4/22/2008

'Hell freezes over'

Some four or five years ago, I was seated at my computer in the early morning hours when my chair shifted momentarily as if sitting in a bowl of Jello. “That was an earthquake,” I said out loud. I went to the Web site of the U.S. Geological Survey’s Earthquake Center and filled out a report. This was a first for me, and I though it might, at least, establish that the effects of the 4.2 earthquake, centered in northern Alabama, had been felt by a novice in northwest South Carolina.

Early Friday morning, seated on my loveseat listening to Dickens, I felt the same sensation underfoot. I knew immediately another temblor had occurred. This one, at 5.4, was farther away and to the northwest.

Neither tremor shook me up as much as the well-reported change of heart of one Richard Mellon Scaife toward Sen. Hillary Rodham Clinton.

In the past year I’ve listened to Bill Clinton’s “My Life,” “Living History” by Hillary Rodham Clinton, David Brock’s “Blinded by the Right: The Conscience of an Ex-Conservative,” and “A Woman in Charge: The Life of Hillary Rodham Clinton” by Carl Bernstein.

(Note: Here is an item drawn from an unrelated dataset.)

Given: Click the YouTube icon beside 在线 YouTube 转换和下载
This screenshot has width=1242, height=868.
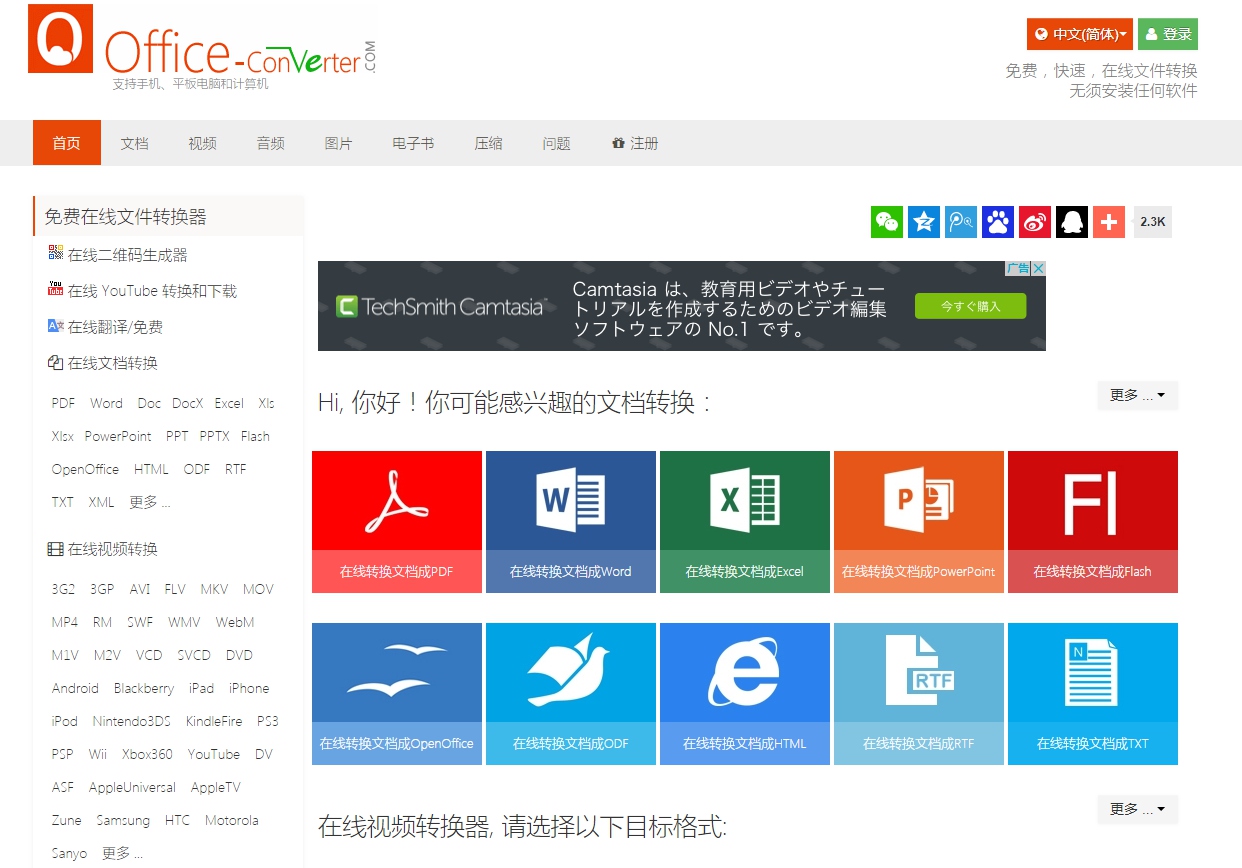Looking at the screenshot, I should point(55,289).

I know who Richard Mellon Scaife is.

During Bill Clinton’s administration, billionaire Scaife spent the collective GDP of four or five Third World nations and a couple of South American Banana Republics on a one-man effort to destroy the Democratic president and first lady.

Since Brock, now manning the liberal media watchdog site, Media Matters for America, was Scaife’s #1 hired gun, I recommend his book – a gutsy romp, a nonfiction roman à clef which doesn’t bother disguising the pin-stripe-suited, cigar-smoking young men and leopard-skin-skirted young women of the “vast right-wing conspiracy.”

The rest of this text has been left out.